With video effects software like Adobe’s After Effects and Final Cut’s Motion, digital compositing has opened up a whole new field of locations and set pieces for low-budget filmmakers to explore. That is, if you know how to make it look convincing.
The elements of your digital composite shot are just as important as the composite itself. If any are out of line with the others, then your entire shot will feel unnatural. This goes especially for the elements you are shooting, such as the actors who may be inserted into a background. Things like perspective, staging, scale, and above all lighting must be analyzed and executed correctly. If not, your shot will draw attention to itself and simply become “unbelievable”. This will hurt your story.
Lighting
In creating this episode, it was the lighting of elements that constantly stuck out as the major factor that contributed to a good composite. Because lighting defines all the depth and shape we see, we immediately can tell when it’s not correct. So to make this first go around easier, and because the weather was such, we decided to light all our elements as if it was a cloudy, snowy day (which it was at points).
Selecting Elements
After filming, we worked backwards and picked elements that would fit our lighting as best it could, including coloring certain elements to make their palette flatter and more in keeping with the Sony F5 Cine S-Log 3 footage we filmed on, knowing we would do a final color grade at the end of the pipeline.

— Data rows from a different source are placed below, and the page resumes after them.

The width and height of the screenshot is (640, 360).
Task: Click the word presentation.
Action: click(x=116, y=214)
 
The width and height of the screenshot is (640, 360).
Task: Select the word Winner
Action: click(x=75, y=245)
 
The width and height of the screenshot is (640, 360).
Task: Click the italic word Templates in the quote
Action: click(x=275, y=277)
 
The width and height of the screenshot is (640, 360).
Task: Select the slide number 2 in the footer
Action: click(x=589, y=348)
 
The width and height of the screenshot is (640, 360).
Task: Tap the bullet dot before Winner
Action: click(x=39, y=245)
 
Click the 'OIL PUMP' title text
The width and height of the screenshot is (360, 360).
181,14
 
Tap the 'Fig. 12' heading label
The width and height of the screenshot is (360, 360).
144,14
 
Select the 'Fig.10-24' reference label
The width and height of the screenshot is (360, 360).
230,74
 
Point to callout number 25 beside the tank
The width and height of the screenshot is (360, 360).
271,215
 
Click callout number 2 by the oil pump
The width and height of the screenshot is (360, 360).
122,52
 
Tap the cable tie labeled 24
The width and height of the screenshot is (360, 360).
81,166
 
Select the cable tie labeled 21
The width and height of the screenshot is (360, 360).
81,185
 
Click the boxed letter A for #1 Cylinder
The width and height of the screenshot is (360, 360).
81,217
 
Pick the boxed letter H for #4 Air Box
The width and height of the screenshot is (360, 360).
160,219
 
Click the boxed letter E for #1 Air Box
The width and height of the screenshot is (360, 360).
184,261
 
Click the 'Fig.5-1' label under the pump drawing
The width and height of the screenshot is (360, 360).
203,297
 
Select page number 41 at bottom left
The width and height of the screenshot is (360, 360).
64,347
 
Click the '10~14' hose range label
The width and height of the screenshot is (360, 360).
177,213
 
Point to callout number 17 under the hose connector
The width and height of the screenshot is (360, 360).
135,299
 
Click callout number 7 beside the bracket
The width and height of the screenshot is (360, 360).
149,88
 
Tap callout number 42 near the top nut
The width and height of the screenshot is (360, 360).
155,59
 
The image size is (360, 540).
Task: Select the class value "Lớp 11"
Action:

Bringing all these into After Effects, it took a little more than a day to figure out where all the different elements needed to be in the timeline. After adding a digital camera move that was a last minute idea, we exported a flat Quicktime file to FCPX for a color grade and some grain.
Digital compositing, especially in After Effects, gives you a lot of room to play around and invent. But again, you have to know the tools to make it look natural. Certain things, no matter how much you alter them in post, will never look natural when put together. So plan accordingly. It’s always better to know what you want then not.